“Auftrag ohne Antrag”: neues Projekt zur Haftvermeidung
Es ist immer wieder ein tolles Gefühl, wenn man jemandem wirklich helfen kann. Zum Beispiel vermeiden, dass jemand ins Gefängnis muss. Manchmal ginge es aber auch noch besser und einfacher für alle Seiten.
Das gilt auch für Fachleiter Holger Reiss und seine Kolleginnen von der Anlaufstelle „Projekt Brückenbau“: Mit ihrer Hilfe und der Unterstützung weiterer Stellen schaffen es Straffällige manchmal, ihre Finanzen so zu organisieren, dass sie eine Geldstrafe doch noch aufbringen können. Damit sie nicht „ersatzweise“ hinter Gitter müssen. „Geldverwaltung zur Vermeidung von Ersatzfreiheitsstrafen“ heißt das etwas umständlich.

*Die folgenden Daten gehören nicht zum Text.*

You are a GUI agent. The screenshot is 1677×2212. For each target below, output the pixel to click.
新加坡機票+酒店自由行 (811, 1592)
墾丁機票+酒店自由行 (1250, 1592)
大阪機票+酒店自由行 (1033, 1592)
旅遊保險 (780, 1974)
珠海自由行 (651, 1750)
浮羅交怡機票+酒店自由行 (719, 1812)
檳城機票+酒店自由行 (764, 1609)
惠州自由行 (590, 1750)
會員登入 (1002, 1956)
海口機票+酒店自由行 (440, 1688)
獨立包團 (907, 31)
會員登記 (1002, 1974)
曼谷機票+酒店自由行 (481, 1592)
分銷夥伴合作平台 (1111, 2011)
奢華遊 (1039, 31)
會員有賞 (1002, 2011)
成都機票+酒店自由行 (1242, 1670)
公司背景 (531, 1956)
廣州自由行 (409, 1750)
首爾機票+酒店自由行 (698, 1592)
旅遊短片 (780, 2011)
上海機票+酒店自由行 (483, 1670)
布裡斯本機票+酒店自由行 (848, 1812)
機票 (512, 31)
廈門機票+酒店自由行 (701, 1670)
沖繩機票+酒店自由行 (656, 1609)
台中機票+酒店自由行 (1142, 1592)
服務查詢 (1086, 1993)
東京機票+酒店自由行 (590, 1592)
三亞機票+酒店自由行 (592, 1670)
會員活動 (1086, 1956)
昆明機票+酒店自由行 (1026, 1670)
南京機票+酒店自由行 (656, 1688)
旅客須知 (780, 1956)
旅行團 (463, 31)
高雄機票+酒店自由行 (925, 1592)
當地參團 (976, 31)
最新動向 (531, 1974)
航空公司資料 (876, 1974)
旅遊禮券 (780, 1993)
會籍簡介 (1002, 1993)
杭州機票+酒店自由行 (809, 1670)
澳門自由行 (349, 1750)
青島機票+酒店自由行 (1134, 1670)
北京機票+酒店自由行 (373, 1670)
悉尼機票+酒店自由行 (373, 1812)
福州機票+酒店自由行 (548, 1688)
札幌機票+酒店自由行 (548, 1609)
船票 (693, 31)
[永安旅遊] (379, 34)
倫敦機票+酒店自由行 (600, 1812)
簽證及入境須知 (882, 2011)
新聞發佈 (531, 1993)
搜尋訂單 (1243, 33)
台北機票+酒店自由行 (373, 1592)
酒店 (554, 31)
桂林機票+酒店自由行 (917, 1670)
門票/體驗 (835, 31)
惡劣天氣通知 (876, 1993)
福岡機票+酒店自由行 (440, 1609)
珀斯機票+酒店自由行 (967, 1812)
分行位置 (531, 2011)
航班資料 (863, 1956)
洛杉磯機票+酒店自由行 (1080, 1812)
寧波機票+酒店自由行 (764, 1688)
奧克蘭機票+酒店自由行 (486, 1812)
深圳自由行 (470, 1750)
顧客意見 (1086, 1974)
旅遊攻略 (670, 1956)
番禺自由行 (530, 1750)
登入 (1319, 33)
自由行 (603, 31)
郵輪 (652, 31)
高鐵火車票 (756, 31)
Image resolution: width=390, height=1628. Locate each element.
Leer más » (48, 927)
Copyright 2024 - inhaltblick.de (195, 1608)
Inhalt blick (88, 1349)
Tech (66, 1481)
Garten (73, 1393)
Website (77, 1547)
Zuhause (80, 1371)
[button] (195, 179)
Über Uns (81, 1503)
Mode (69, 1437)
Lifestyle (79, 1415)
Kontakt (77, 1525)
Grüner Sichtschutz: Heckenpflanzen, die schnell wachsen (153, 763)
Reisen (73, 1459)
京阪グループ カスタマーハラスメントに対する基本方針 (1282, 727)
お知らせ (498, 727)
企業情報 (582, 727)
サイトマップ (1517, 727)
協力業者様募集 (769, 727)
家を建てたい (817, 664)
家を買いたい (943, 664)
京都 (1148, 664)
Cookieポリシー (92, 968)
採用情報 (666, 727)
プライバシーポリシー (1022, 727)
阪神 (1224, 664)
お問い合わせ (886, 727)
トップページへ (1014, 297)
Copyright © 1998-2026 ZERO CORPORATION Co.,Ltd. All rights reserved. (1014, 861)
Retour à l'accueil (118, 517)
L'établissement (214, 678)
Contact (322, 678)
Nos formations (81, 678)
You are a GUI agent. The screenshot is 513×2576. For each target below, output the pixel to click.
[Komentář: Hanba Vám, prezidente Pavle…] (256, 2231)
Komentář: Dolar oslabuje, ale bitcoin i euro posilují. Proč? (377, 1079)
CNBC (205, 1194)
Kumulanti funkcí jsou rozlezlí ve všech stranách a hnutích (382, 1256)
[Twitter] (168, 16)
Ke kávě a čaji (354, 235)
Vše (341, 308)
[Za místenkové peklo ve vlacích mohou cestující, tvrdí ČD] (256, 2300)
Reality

Nicht alle können sich Hilfe suchen
Der Haken an der Sache: Das funktioniert nur, wenn die Straffälligen von sich aus initiativ werden und sich an die Anlaufstelle wenden. Was aber, wenn jemand zum Beispiel Sprachschwierigkeiten hat und die Briefe nicht richtig versteht, wenn er stark depressiv ist oder einfach von weiteren großen Problemen überwältigt? Wenn er oder sie es einfach nicht schafft, sich Hilfe zu suchen? Dann führt zurzeit kein Weg an einer Ersatzfreiheitsstrafe vorbei. Doch wenn die Haft länger dauert, hat das oft gravierende Folgen für Wohnung, Besitz, Arbeitsstelle und damit auch die Familie. Und den Staat kostet die Haft Unsummen. Da gewinnt niemand.
Hessen als Vorläufer
Das muss doch auch anders gehen, dachte man sich in Hessen. Dort gibt es inzwischen das Projekt „Auftrag ohne Antrag“. Hier dürfen die jeweiligen Stellen jetzt von sich aus auf die Verurteilten zugehen und ihre Hilfe anbieten. Damit die Geldstrafe durch Ratenzahlungen oder auch gemeinnützige Arbeit noch rechtzeitig und stressfrei abgewendet werden kann. Und davon profitieren alle Seiten – die Verurteilten und ihre Familien, die Gesellschaft, der Staat.
Modell wäre Erleichterung
Unsere Anlaufstelle Projekt Brückenbau bekommt es dagegen nicht zu wissen, wenn jemandem eine Ersatzfreiheitsstrafe droht. Darum klingelt es bei Holger Reiss und seinen Kolleginnen manchmal Sturm an der Tür, wenn jemandem auf einmal bewusst geworden ist, dass eine Inhaftierung unmittelbar bevorsteht. Je später jemand kommt, desto schwieriger wird es meist zu helfen. „Auch für uns in Niedersachsen wäre das hessische Modell eine echte Erleichterung!“, so Holger Reiss.